A 12.6 per cent increase in allocation to road transport and highways, over 14 per cent hike in Railways capital expenditure, an increased metro and urban transport outlay and higher capital spend on defence services are positives for companies in infrastructure, road construction and defence projects such as L&T, Ashoka Buildcon, NCC and Sadbhav.
In addition to this, increased spending on housing and tax breaks for the realty sector and other infra measures should aid cement companies.
The Budget proposed to extend the single-window clearance system for the ease of shooting films to domestic filmmakers.
The option is currently available for foreign production houses only.
While this may not significantly reduce costs for the sector, it is believed that the ease of doing business should reduce the production time.
The move is seen as positive for PVR, Inox Leisure, and Balaji Telefilms.
These companies are also expected to gain from the introduction of anti-camcording provisions in the Cinematograph Act, which should reduce the menace of piracy and increase footfalls to movie screens.
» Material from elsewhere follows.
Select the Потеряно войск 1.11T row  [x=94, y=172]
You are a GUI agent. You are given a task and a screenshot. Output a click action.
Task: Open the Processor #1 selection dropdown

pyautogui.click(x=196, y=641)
Direct income support to farmers, higher subsidy for fertilisers and rural infrastructure projects are positives for companies such as Coromandel International, Chambal Fertiliser, and GSFC.
Interest subvention benefit of 2 per cent and an additional 3 per cent on timely loan repayment to a farmer pursuing animal husbandry and fisheries will benefit companies such as Godrej Agrovet and Avanti Feeds.
The sector did not have any direct implications from the interim Budget announcements.
However, a slew of measures announced for the real estate sector, particularly in the affordable housing segment, should give impetus to banks and housing finance companies.
Even finance companies with developer book exposure should gain from these initiatives in the medium term.
Support to farmers’ income is seen as positive for vehicle financers such as M&M Finance, Bajaj Finance and Shriram City Union.
For the fast moving consumer goods sector, the Budget gives more money in the hands of buyers.
Analysts say that in an environment of food disinflation, these measures would improve consumption sentiments.
Stocks such as Hindustan Unilever, Dabur, Marico, Emami and Colgate, which derive a chunk of their revenues from the rural market, are likely to see an impetus in demand with increased budgetary allocation towards farmers.
The Street is particularly happy that ITC hasn’t seen a jump in duty levies this budget, which gives the Street reasonable stability to forecast earnings.
Even among urban consumers, the income tax rebate hiked to Rs 500,000 is viewed as a boost to consumption.
Developers should benefit from a slew of measures, including tax exemption on notional rent on a second self-occupied house, increase in TDS threshold for deduction of tax from rent to Rs 240,000 and extension of the tax exemption on notional rent on unsold inventory to two years.
Affordable housing players stand to gain from 80-IBA benefit, which is extended for one year to housing projects approved till March 2020.
The sector also benefits from the rollover of capital gains under Section 54 from investment in one house to two houses for capital gains of up to Rs 2 crore.